Interior of one of the men's dormitories at KOTS, the City of Key West homeless shelter on Stock Island, photographed September 2019. JOHN TEETS/Contributed

With two unanimous votes at a Sept. 21 meeting, Key West officials decided not to raise property taxes and selected a new management team for the city’s homeless shelter on College Road. 

The final approved tax rate for the coming year equates to $2.08 per $1,000 of assessed property value, which will bring in the same amount of property tax revenue as last year despite severe expenses and revenue losses due to COVID-19.

By leaving some positions vacant, providing no pay raises and lowering the amount of emergency reserve funds, the city was able to avoid a tax hike, spokeswoman Alyson Crean said.

Early in the budgeting process, the commission had discussed a 3% tax hike, but serious belt-tightening in all departments dodged that budget bullet.

“Generally, the budget contains enough reserve funding to keep city services operating for 72 to 92 days during an emergency. In the budget that begins Oct. 1, the city has provided 56 days of reserve funding,” Crean said.

Also at the Sept. 21 meeting, officials voted to enter a three-year agreement with Cornerstone Resource Alliance Inc. to manage the homeless shelter.
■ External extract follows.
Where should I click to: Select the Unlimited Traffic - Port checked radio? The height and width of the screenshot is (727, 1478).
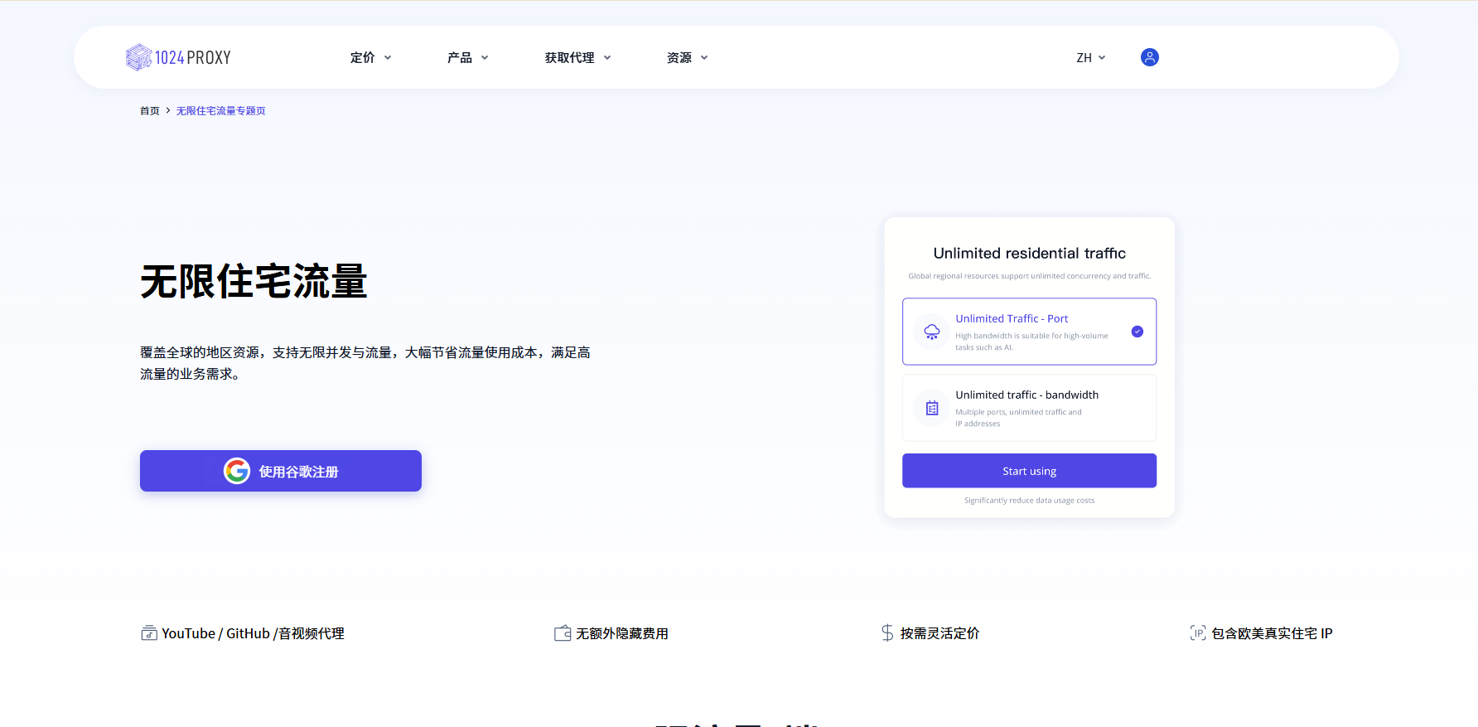pos(1137,332)
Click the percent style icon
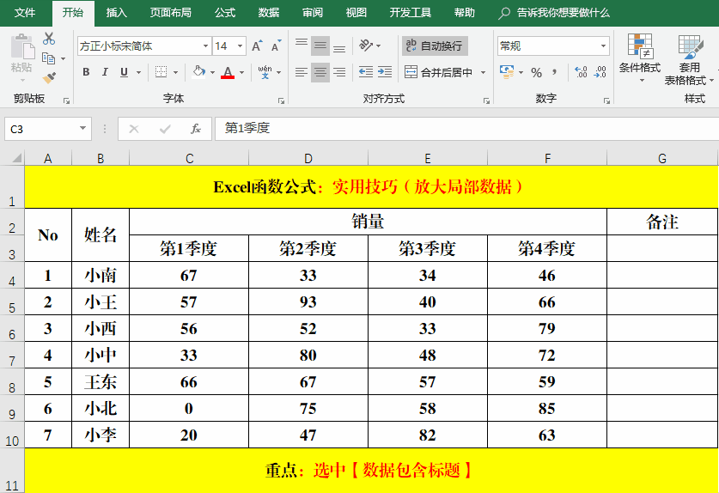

The previous management organization – Southernmost Homeless Assistance League – operated the shelter for several years. In July, the city and SHAL agreed their tenure would conclude at the end of September, Crean said.

Two organizations were vying for the new management contract and a selection committee rated Cornerstone higher.  Adding continuity to the contract, Elicia Pintabona, who has served as executive director of the shelter for several years, will continue in that role with the new company, Crean said.

“This allows me to continue my mission in this community with our clients and staff and the community we serve,” Pintabona told the commission.

She noted that Cornerstone’s seven-person board is a knowledgeable group that includes an attorney, a grant writer and a philanthropist with experience building successful homeless shelters and other forms of affordable housing. 

Pintabona told the commissioners she expects to see positive change under Cornerstone as it strives to create a new facility. The new shelter, which has already been designed, will fit in the footprint of the existing shelter on Stock Island under an agreement with the Monroe County Sheriff’s Office.